---- Source material

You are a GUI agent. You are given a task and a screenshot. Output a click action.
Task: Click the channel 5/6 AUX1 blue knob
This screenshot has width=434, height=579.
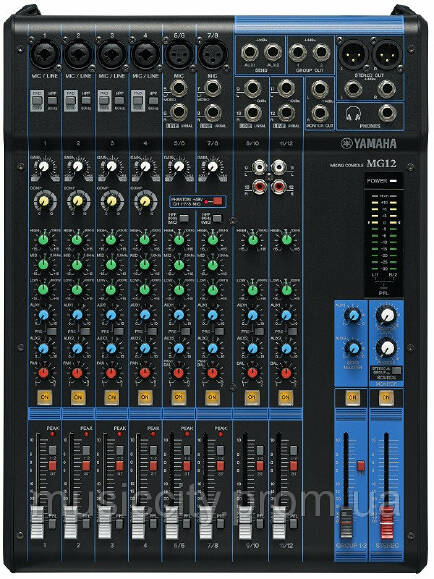click(179, 315)
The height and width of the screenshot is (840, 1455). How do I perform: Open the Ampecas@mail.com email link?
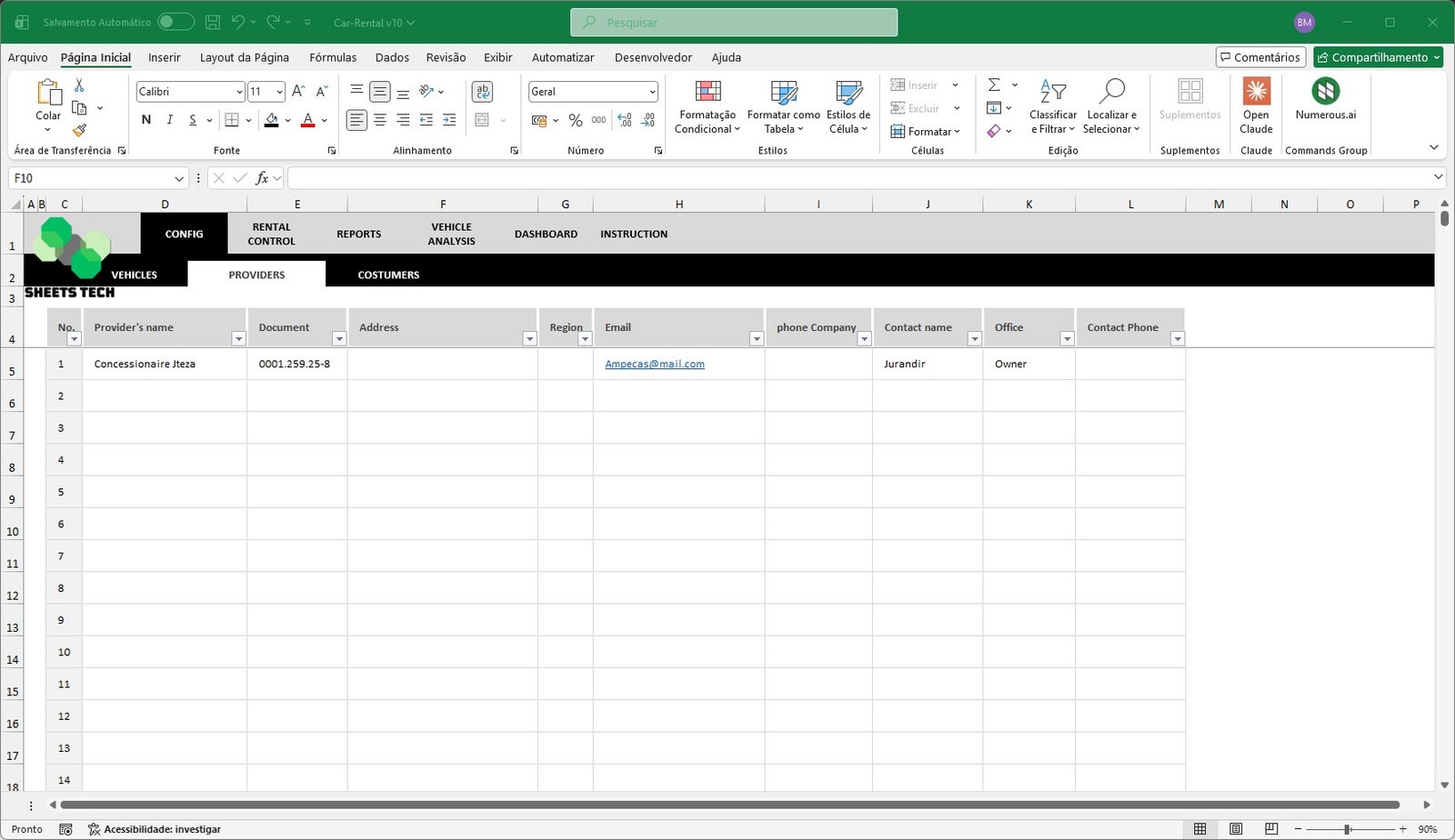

--------

__Instructions to follow__.
Reproduce the lines above word for word, leaving out the pictures.

__Solved exercise__.
You are a GUI agent. You are given a task and a screenshot. Output a click action.
Task: Click the channel 5/6 AUX1 blue knob
This screenshot has width=434, height=579.
click(179, 315)
The height and width of the screenshot is (840, 1455). How do I perform: Open the Ampecas@mail.com email link?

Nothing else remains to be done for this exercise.